- _THE PROBLEM_
Copy the following items word for word, starting at the line that contains "Disable the Borderless Printing checkbox" and ending after the line that contains "coord(58,225)". Leave the pictures out of your copy.

- _INPUT MATERIAL_
** BEGIN **

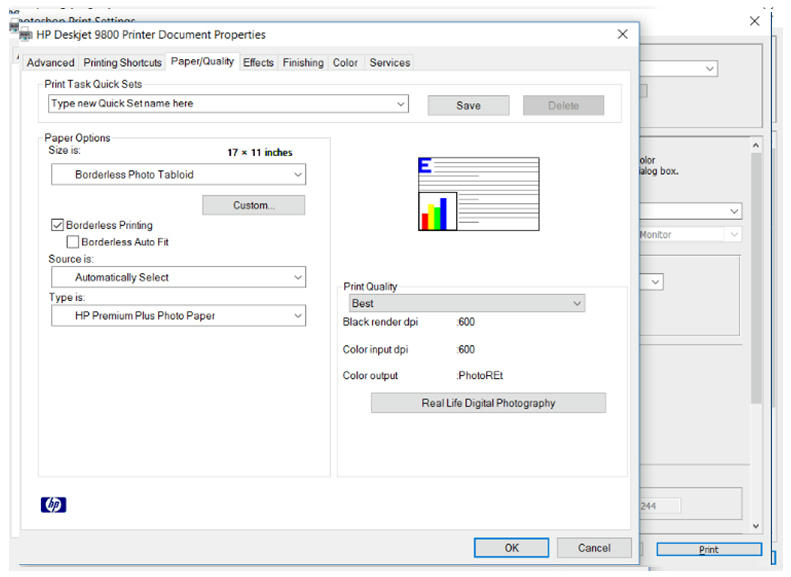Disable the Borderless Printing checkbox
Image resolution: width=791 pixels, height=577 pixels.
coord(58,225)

** END **
** BEGIN **

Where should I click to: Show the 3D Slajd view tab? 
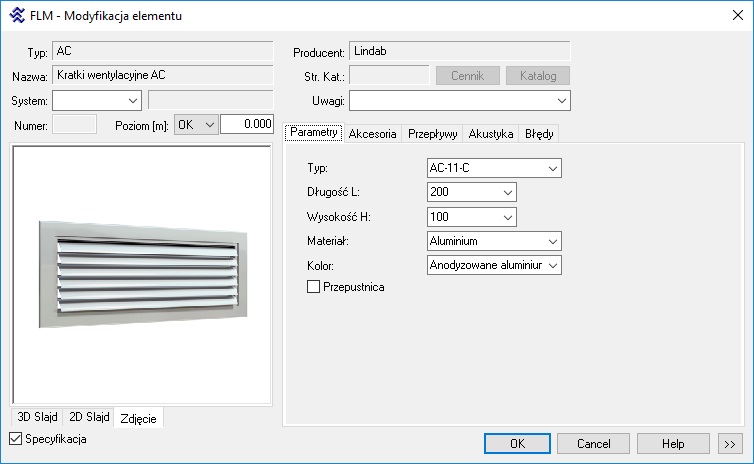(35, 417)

** END **

- _TASK OUTPUT_
Disable the Borderless Printing checkbox
Image resolution: width=791 pixels, height=577 pixels.
coord(58,225)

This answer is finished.